Charlie Shrem, the CEO of a Bitcoin exchange company and a prominent supporter of the virtual currency, pled guilty to aiding and abetting the operation of a money transmitting business that was not registered with the U.S. Treasury Department. Co-defendant Robert Faiella also pled guilty to operating an unlicensed money transmitting business.
Prosecutors had initially charged the defendants in January with scheming to sell and launder $1 million in Bitcoins. According to the indictment, Faiella sold the currency to anonymous users of the website Silk Road, a marketplace for illegal drugs. Faiella filled the Bitcoin orders through an exchange firm called BitInstant that was operated by Shrem, prosecutors said.
Both Shrem and Faiella admitted Thursday that they knew the Bitcoins were being used to buy and sell narcotics.
“I know that what I did was wrong,” Shrem told Judge Jed Rakoff during a hearing in Manhattan court. “I am pleading guilty because I am guilty.”
Sentencing for the defendants was scheduled for Jan. 20. The unlicensed money transmission charges each carry a maximum potential sentence of five years in prison. The money laundering conspiracy charges had carried a maximum punishment of 20 years in prison.
Marc Agnifilo, an attorney for Shrem, said after the hearing that the criminal conduct was “an aberration.” He added that Shrem hoped to continue working in the Bitcoin industry.
“For the most part, Charlie Shrem is on a path to making Bitcoins a more useful and acceptable currency,” Agnifilo said.
BitInstant ceased operating in July.

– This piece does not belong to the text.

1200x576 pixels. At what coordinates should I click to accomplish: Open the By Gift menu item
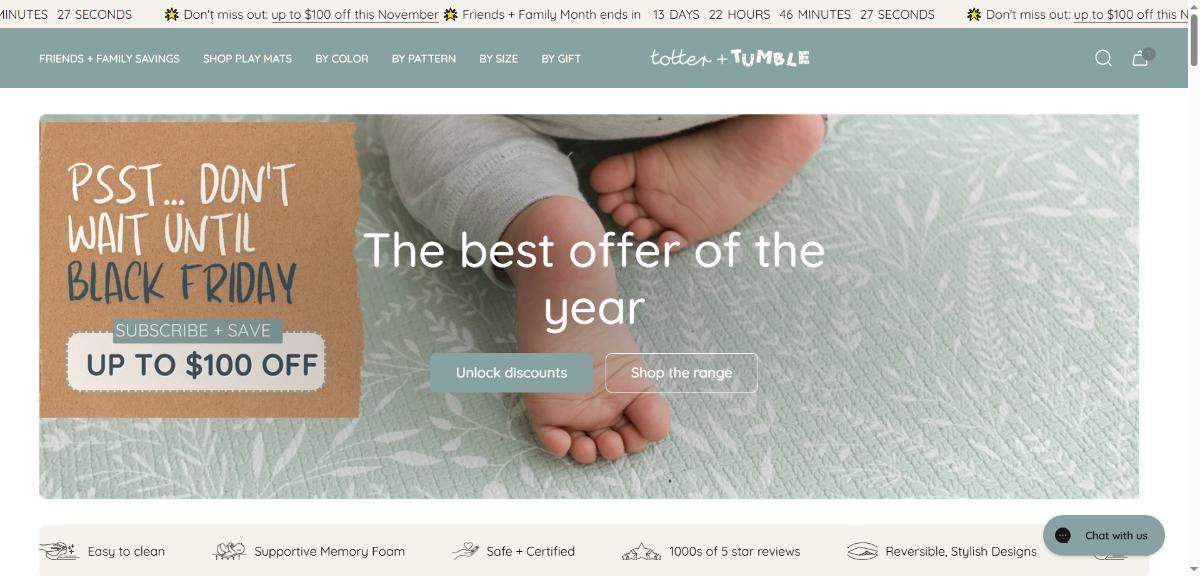(x=561, y=59)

The startup had been backed by Cameron and Tyler Winklevoss, the twin Harvard graduates who famously sued Facebook Inc. founder Mark Zuckerberg for purportedly stealing the idea for the social-networking company.
The Winklevosses said that when they first invested in BitInstant in the fall of 2012, its management assured them that it would abide by all applicable laws, including anti-money-laundering statutes.
U.S. officials shut down Silk Road in October 2013 and filed criminal charges against Ross William Ulbricht, the alleged founder of the site. According to prosecutors, Ulbricht went by the nickname “Dread Pirate Roberts,” coined after the fictional character in the 1987 cult classic “The Princess Bride.”
Ulbricht has pled not guilty.
The government is represented by Serrin Turner.
Shrem is represented by Marc Agnifilo of Brafman & Associates PC. Faiella is represented by Timothy Treanor of Sidley Austin LLP.
The case is USA v. Faiella et al., case number 14-cr-00243, in the U.S. District Court for the Southern District of New York.